Thousands of people, including dozens from Long Island, gathered to formally dedicate the memorial after its planned opening in August was delayed by Tropical Storm Irene.
"It means a lot to me," Doris Hicks, of Lakeview, said at the event. "It's a way of saying 'thank you' to a man who did so much for all of us."
Hicks, a second grade teacher in the Malverne school district, was one of 57 people who rode a bus from Lakeview to Washington. She was joined by other residents of Lakeview and some from Uniondale, Hempstead and elsewhere.
"It's a great opportunity to pay homage to a great man who had an impact not only on black America, but on all Americans," Sherwyn Besson, 43, also of Lakeview, said of his decision to attend the ceremony. "It's also a chance to connect to the values of the civil rights movement -- resilliance, brotherhood, determination, self-reliance. If we're to change the trajectory of the black community, we have to re-connect with those values."
Visitors started lining up at 5 a.m. and even earlier Sunday morning. Organizers anticipated as many as 50,000 people would attend the dedication. By 9 a.m., thousands of seats were filled.
The August ceremony had been expected to draw 250,000. Even with Sunday's smaller crowd, King Memorial foundation president Harry Johnson called Sunday "a day of fulfillment."
About 1.5 million people are estimated to have already visited the 30-foot-tall statue of King and the granite walls where 14 of his quotations are carved in stone. The memorial is the first on the National Mall honoring a black leader.
The sculpture of King with his arms crossed appears to emerge from a stone extracted from a mountain. It was carved by Chinese artist Lei Yixin. The design was inspired by a line from the famous "I Have a Dream" speech in 1963: "Out of the mountain of despair, a stone of hope."
The speech during the March on Washington galvanized the civil rights movement.
King's older sister, Christine King Farris, called her brother "a great hero to humanity." She said the memorial will ensure his legacy will provide a source of inspiration worldwide for generations.
King's daughter, the Rev. Bernice King, said her family is proud to witness the memorial's dedication. She said it was a long time coming and had been a priority for her mother, Coretta Scott King, who died in 2006.
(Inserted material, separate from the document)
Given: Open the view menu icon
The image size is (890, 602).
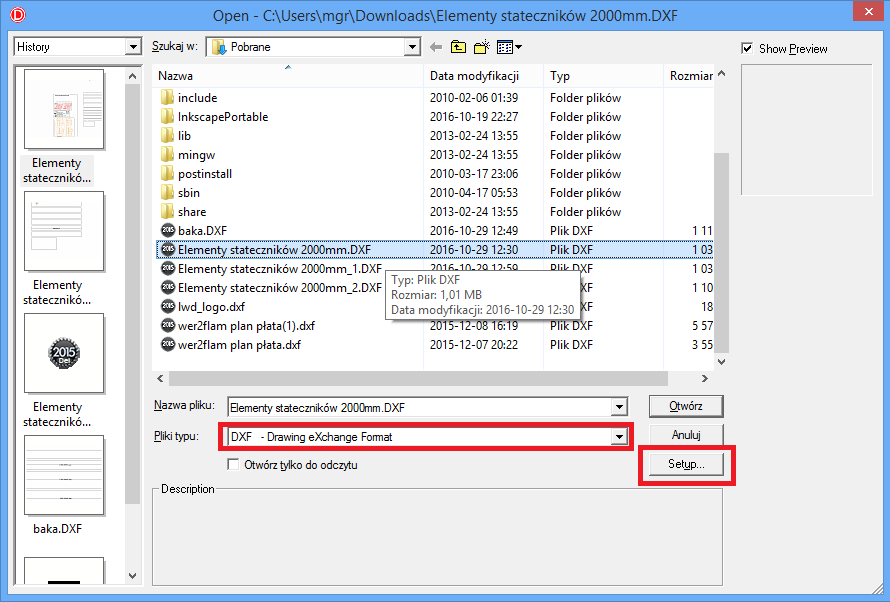Looking at the screenshot, I should point(509,47).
Bernice King and her brother Martin Luther King III said their father's dream is not yet realized. Martin Luther King III said the nation has "lost its soul" when it tolerates vast economic disparities, teen bullying, and having more people of color in prison than in college.
He said the memorial should serve as a catalyst to renew his father's fight for social and economic justice.
"The problem is the American dream of 50 years ago ... has turned into a nightmare for millions of people" who have lost their jobs and homes, King said.